++++ PROVIDED ENTRIES ++++

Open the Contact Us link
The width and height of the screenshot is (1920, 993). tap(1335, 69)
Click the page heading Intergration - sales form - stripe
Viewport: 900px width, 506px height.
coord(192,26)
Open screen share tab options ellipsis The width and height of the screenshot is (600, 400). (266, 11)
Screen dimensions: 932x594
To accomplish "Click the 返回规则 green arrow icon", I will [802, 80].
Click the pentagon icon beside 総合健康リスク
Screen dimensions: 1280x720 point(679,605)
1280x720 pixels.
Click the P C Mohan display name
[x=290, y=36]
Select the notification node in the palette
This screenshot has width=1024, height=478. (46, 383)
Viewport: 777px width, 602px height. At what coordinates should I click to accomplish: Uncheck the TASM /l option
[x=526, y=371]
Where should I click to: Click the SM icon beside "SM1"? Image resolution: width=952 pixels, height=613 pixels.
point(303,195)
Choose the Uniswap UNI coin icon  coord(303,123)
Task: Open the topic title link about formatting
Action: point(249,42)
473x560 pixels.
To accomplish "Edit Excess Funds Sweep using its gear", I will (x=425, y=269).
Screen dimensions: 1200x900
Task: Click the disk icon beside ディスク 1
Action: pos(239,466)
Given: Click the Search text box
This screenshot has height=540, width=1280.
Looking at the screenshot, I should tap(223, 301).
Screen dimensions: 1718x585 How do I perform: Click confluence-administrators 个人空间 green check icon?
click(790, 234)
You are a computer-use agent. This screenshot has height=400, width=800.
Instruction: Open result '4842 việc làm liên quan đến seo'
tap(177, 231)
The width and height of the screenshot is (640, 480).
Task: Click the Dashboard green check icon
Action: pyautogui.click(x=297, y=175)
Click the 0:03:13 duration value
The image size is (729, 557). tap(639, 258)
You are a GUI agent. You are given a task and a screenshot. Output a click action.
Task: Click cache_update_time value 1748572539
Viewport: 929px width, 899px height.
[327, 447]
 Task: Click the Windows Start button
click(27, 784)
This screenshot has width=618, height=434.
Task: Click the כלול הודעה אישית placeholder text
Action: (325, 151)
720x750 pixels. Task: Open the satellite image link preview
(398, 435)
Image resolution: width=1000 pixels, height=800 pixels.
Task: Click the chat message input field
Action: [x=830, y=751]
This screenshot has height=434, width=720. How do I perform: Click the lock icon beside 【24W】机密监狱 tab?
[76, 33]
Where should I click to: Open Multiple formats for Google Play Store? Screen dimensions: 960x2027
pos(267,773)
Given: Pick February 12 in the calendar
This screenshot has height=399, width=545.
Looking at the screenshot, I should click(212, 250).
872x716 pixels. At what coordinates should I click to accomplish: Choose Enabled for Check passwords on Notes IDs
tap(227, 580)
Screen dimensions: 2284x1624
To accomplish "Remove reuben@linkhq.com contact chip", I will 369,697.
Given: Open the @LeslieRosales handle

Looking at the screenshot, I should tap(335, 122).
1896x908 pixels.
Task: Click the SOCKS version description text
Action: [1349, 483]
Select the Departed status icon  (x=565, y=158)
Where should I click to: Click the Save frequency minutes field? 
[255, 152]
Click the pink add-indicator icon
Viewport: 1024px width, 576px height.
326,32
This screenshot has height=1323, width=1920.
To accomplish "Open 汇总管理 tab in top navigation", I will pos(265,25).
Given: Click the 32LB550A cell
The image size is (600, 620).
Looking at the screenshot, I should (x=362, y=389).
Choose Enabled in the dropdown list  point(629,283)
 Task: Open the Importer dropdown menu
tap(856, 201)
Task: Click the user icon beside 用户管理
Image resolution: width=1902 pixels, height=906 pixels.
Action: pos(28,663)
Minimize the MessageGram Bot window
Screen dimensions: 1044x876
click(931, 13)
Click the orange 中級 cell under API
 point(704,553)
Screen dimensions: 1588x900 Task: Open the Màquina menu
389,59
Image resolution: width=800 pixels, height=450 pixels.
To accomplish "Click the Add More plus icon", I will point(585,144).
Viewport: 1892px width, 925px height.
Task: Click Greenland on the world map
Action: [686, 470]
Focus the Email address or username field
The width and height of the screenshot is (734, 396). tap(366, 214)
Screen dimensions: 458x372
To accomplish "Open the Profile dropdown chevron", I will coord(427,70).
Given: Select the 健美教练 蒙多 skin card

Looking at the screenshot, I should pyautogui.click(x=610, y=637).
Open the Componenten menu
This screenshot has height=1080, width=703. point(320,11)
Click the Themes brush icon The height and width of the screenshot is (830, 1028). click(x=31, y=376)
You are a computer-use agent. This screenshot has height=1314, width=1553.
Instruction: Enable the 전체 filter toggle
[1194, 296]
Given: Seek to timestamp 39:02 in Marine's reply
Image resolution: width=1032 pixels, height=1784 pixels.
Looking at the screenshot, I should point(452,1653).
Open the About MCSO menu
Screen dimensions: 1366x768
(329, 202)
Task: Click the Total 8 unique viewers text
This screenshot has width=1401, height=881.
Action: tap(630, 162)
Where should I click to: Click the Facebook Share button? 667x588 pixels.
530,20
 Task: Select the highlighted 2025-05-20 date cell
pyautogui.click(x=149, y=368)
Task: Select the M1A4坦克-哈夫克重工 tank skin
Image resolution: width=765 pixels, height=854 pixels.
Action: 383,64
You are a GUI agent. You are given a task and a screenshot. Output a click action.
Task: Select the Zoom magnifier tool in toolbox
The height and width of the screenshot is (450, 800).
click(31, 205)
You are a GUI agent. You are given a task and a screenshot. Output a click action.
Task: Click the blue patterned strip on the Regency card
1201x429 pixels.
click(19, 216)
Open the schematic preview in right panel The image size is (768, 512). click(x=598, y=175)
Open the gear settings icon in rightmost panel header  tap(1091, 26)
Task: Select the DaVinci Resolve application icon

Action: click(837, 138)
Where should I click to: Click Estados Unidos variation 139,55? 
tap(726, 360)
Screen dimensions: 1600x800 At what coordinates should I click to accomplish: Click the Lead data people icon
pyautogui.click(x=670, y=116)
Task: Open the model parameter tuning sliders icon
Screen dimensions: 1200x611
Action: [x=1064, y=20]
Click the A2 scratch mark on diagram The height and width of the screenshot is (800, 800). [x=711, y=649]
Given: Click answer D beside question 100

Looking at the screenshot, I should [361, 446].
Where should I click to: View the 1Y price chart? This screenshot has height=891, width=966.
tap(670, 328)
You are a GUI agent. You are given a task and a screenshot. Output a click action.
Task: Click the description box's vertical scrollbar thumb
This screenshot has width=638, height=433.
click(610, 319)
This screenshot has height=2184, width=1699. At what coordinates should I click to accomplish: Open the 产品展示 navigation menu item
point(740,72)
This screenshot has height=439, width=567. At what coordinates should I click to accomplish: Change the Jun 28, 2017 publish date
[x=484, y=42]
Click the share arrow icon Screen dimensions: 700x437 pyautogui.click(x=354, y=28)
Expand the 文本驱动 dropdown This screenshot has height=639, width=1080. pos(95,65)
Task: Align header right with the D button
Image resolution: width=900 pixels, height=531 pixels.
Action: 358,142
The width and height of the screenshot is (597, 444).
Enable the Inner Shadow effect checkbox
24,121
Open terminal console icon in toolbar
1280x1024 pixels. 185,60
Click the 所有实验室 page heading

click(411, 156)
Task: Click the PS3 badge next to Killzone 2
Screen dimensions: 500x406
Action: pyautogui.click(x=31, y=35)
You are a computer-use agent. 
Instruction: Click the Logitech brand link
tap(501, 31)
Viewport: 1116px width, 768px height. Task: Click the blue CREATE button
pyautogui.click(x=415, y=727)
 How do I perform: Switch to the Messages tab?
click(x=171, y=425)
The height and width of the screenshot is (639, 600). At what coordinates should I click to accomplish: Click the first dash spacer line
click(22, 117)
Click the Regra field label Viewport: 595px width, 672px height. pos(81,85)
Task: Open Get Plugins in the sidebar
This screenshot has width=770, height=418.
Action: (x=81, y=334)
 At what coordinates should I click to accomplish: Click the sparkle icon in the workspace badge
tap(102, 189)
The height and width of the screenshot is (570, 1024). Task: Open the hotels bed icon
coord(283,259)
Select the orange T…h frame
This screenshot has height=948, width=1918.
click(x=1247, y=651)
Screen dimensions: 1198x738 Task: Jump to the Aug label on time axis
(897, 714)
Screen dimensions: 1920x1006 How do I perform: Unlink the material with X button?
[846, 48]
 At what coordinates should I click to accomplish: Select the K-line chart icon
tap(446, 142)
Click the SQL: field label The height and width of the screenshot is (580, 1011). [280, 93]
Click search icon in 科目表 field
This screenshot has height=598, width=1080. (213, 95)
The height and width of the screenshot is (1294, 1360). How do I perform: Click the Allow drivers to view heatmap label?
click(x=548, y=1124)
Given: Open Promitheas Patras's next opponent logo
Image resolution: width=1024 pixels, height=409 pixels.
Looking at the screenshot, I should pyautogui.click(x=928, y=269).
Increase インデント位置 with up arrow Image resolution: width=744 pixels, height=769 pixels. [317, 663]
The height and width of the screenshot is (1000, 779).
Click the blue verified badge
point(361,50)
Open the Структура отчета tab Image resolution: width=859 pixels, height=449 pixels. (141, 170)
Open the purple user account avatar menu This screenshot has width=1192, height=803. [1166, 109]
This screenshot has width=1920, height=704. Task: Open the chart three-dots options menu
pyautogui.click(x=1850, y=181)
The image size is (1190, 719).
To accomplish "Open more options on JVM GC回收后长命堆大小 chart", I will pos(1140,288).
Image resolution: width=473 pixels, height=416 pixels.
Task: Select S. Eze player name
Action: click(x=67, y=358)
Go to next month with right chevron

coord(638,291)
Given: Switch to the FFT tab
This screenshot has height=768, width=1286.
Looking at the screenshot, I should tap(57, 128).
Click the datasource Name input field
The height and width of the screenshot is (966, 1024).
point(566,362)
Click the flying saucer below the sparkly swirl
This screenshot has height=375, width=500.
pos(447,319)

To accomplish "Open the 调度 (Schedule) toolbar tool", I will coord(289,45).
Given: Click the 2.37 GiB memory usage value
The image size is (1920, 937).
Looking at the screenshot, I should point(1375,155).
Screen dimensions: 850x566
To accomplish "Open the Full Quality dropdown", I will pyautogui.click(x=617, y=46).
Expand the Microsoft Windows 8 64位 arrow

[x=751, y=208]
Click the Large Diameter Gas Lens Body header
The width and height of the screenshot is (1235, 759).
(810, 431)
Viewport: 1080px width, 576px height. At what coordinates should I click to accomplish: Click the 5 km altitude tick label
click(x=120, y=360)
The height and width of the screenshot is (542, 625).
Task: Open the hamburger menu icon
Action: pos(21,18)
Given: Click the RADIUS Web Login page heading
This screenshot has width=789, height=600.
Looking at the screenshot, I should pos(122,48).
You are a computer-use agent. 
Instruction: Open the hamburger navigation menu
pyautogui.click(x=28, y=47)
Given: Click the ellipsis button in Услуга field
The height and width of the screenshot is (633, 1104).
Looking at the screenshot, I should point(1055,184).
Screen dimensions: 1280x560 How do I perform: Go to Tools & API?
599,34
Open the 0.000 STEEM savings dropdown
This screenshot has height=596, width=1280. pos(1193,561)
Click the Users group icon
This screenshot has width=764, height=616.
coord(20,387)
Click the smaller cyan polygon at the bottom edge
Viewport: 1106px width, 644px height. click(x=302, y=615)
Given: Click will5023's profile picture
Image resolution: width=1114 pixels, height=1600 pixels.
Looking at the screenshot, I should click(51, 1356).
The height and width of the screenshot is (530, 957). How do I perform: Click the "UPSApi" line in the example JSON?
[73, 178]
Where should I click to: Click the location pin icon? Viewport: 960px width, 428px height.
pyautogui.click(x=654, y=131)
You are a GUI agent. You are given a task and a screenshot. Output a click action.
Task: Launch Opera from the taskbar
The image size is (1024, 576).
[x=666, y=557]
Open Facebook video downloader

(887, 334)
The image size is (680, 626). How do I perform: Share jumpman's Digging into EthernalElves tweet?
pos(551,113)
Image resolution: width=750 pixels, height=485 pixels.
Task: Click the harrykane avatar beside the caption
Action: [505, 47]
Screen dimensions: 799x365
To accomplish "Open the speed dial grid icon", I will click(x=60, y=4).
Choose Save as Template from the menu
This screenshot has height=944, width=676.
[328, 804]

++++

TASK DETAILS
Output exactly the leading lines of the data, up to and including the line marked by "has height=400, width=800.".

ANSWER SPACE
Open the Contact Us link
The width and height of the screenshot is (1920, 993). tap(1335, 69)
Click the page heading Intergration - sales form - stripe
Viewport: 900px width, 506px height.
coord(192,26)
Open screen share tab options ellipsis The width and height of the screenshot is (600, 400). (266, 11)
Screen dimensions: 932x594
To accomplish "Click the 返回规则 green arrow icon", I will [802, 80].
Click the pentagon icon beside 総合健康リスク
Screen dimensions: 1280x720 point(679,605)
1280x720 pixels.
Click the P C Mohan display name
[x=290, y=36]
Select the notification node in the palette
This screenshot has width=1024, height=478. (46, 383)
Viewport: 777px width, 602px height. At what coordinates should I click to accomplish: Uncheck the TASM /l option
[x=526, y=371]
Where should I click to: Click the SM icon beside "SM1"? Image resolution: width=952 pixels, height=613 pixels.
point(303,195)
Choose the Uniswap UNI coin icon  coord(303,123)
Task: Open the topic title link about formatting
Action: point(249,42)
473x560 pixels.
To accomplish "Edit Excess Funds Sweep using its gear", I will (x=425, y=269).
Screen dimensions: 1200x900
Task: Click the disk icon beside ディスク 1
Action: pos(239,466)
Given: Click the Search text box
This screenshot has height=540, width=1280.
Looking at the screenshot, I should tap(223, 301).
Screen dimensions: 1718x585 How do I perform: Click confluence-administrators 个人空间 green check icon?
click(790, 234)
You are a computer-use agent. This screenshot has height=400, width=800.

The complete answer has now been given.